ONE ENORMOUS HELPING OF HUMBLE PIE LATER:
“Um…ok…that was actually pretty bloody good…”
Granted, Sammy Brue‘s helpers are of an already impressive pedigree, the album having been jointly produced between John Paul White of The Civil Wars and Ben Tanner from Alabama Shakes, but listening to I Am Nice, you find yourself with an unshakeable belief that, no matter who was at the helm, it would have panned out equally impressive. Make no mistake, Brue is a serious artist in his own right, and you can only predict that he has a bright future ahead of him. Given the obvious talent on display, one can only hope that next time he gets someone else to title the album…but then, I kind of like the fact that the title is so appalling – maybe that’s the whole point and it’s meant to be tongue in cheek. I guess we’d better give him benefit of the doubt.

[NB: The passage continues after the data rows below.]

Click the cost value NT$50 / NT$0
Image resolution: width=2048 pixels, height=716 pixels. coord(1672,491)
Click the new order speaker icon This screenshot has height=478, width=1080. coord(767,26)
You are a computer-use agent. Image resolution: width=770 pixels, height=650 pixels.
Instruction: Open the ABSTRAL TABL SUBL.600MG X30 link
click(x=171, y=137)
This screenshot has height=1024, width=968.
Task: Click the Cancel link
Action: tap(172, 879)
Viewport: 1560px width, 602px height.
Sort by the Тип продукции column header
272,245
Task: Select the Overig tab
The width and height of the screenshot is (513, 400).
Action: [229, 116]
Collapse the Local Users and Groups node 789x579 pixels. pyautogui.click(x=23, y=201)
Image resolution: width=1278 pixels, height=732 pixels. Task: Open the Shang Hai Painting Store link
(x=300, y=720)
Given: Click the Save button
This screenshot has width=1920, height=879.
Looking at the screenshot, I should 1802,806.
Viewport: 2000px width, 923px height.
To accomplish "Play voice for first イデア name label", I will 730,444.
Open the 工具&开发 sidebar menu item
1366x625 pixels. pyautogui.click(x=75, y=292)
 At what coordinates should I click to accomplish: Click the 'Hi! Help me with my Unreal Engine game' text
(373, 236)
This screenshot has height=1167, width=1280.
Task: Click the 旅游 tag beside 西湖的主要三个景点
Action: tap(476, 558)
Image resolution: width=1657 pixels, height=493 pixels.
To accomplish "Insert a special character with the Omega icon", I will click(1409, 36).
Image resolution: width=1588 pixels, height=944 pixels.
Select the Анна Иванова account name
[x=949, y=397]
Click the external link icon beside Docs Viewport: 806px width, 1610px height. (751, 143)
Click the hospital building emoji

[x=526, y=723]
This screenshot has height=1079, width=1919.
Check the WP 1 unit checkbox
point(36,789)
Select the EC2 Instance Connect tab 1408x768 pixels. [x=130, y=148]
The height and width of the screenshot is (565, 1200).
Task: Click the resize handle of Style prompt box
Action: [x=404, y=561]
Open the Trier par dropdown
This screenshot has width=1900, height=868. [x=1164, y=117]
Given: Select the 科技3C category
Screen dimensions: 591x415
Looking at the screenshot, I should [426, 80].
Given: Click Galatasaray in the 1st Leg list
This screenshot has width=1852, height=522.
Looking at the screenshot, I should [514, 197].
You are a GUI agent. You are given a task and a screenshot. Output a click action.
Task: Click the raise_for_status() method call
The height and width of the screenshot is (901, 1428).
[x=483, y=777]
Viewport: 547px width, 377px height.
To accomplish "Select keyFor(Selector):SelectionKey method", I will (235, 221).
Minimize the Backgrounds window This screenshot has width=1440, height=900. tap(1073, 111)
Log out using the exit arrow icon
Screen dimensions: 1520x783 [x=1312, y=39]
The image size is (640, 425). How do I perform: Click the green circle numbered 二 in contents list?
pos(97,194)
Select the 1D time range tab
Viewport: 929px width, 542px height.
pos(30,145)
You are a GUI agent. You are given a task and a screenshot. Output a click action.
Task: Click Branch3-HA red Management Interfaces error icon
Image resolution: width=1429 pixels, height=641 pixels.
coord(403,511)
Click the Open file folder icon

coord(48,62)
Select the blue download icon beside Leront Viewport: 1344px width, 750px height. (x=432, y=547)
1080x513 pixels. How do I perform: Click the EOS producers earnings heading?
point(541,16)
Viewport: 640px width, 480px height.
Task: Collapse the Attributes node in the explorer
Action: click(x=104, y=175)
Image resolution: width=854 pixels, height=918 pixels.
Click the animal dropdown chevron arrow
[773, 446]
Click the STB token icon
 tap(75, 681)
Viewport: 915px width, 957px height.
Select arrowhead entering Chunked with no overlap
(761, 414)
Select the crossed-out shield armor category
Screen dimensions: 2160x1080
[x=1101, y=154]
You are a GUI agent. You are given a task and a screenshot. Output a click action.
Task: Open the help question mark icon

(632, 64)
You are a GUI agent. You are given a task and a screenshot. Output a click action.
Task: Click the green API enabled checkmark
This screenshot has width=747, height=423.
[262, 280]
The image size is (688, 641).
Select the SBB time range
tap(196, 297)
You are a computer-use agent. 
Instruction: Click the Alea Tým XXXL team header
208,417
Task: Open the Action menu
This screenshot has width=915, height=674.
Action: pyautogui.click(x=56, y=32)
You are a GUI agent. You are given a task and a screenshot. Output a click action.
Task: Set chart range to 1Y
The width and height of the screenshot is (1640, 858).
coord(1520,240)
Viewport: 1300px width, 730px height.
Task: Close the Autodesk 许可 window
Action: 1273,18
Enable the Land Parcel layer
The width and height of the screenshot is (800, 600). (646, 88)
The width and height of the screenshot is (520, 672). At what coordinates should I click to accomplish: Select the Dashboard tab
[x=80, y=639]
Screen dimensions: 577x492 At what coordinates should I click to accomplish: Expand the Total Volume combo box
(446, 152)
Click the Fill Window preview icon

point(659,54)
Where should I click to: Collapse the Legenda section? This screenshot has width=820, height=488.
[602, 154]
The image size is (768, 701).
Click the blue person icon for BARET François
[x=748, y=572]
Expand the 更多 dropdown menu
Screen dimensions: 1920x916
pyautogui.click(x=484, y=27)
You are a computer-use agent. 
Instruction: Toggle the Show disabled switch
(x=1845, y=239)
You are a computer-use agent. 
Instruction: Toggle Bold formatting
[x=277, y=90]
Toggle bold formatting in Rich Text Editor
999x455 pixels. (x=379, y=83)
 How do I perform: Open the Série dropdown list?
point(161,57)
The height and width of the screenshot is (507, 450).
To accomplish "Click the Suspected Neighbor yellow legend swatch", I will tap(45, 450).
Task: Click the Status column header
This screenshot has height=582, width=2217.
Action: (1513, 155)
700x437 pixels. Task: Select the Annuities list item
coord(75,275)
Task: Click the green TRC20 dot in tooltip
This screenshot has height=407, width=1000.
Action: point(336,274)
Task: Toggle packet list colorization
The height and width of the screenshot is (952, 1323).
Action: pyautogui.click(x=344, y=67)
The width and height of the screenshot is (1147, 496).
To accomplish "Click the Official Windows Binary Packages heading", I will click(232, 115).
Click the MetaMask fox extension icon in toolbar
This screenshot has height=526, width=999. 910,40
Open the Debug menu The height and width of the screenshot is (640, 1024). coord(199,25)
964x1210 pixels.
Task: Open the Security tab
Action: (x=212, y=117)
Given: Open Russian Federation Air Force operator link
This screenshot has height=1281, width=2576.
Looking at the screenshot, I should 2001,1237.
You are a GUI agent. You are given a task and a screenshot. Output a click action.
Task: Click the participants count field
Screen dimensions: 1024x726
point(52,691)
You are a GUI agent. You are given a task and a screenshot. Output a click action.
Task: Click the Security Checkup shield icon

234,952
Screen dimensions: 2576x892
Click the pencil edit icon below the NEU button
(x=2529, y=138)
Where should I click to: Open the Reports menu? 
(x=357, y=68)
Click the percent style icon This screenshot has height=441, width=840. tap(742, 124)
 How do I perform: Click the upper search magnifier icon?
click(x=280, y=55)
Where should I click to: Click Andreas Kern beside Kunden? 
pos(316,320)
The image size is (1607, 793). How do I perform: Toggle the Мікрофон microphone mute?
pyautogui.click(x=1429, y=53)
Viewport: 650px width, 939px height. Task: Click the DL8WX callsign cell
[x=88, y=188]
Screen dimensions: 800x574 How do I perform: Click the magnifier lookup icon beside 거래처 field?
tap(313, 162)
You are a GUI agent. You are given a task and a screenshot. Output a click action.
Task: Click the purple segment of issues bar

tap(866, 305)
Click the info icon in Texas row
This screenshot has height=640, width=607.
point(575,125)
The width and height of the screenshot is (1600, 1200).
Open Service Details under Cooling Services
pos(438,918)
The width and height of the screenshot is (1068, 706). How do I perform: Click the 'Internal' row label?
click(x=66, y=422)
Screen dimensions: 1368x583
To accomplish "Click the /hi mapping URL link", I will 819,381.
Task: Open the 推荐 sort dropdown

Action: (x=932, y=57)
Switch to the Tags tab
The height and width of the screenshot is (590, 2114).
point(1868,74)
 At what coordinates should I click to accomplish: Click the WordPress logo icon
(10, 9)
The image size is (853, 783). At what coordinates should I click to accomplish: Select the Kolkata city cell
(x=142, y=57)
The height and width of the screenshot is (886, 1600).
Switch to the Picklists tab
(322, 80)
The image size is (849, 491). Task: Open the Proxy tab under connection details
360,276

The most obvious blueprint for I Am Nice is Bob Dylan, from the subterranean homesick rattle of ‘Covered In Blood‘ to the diction and delivery of the jangly ‘I’m Not Your Man‘, yet the teenager never lapses into blind sycophancy nor lazy pastiche. Most pleasingly though, is the fact that, instead of wallowing in self pity like most teenagers (and hey, I know I did!), Brue instead possesses a wicked sense of humour, so I Am Nice, instead of making you roll your eyes at a teenager’s self-pitying angst, rather amuses with lyrics like “Saying your name is like stepping on broken glass / The way that you said mine always gave me up a little laugh” on the fifties doo-wop of ‘Was I The Only One?’.
Not that there aren’t some more tender moments on the Utah kid’s debut record. ‘Once A Lover‘, for one, is captivating in its despondency and quite beautiful as a result. Then you have tracks like ‘Control Freak‘, from whence the album takes its name. In contrast, this one demands that you throw down your hair and simply rock out, and due to its prominent Hammond organ (or is it a Farfisa?), it reminds me of Rocket Science‘s ‘Being Followed‘, Inspiral Carpets, and Madness‘s ‘Bed & Breakfast Man‘ in equal measure. That should give you some indication of just how eclectic I Am Nice really is.
Sammy Brue has got it goin’ on. Expect big things.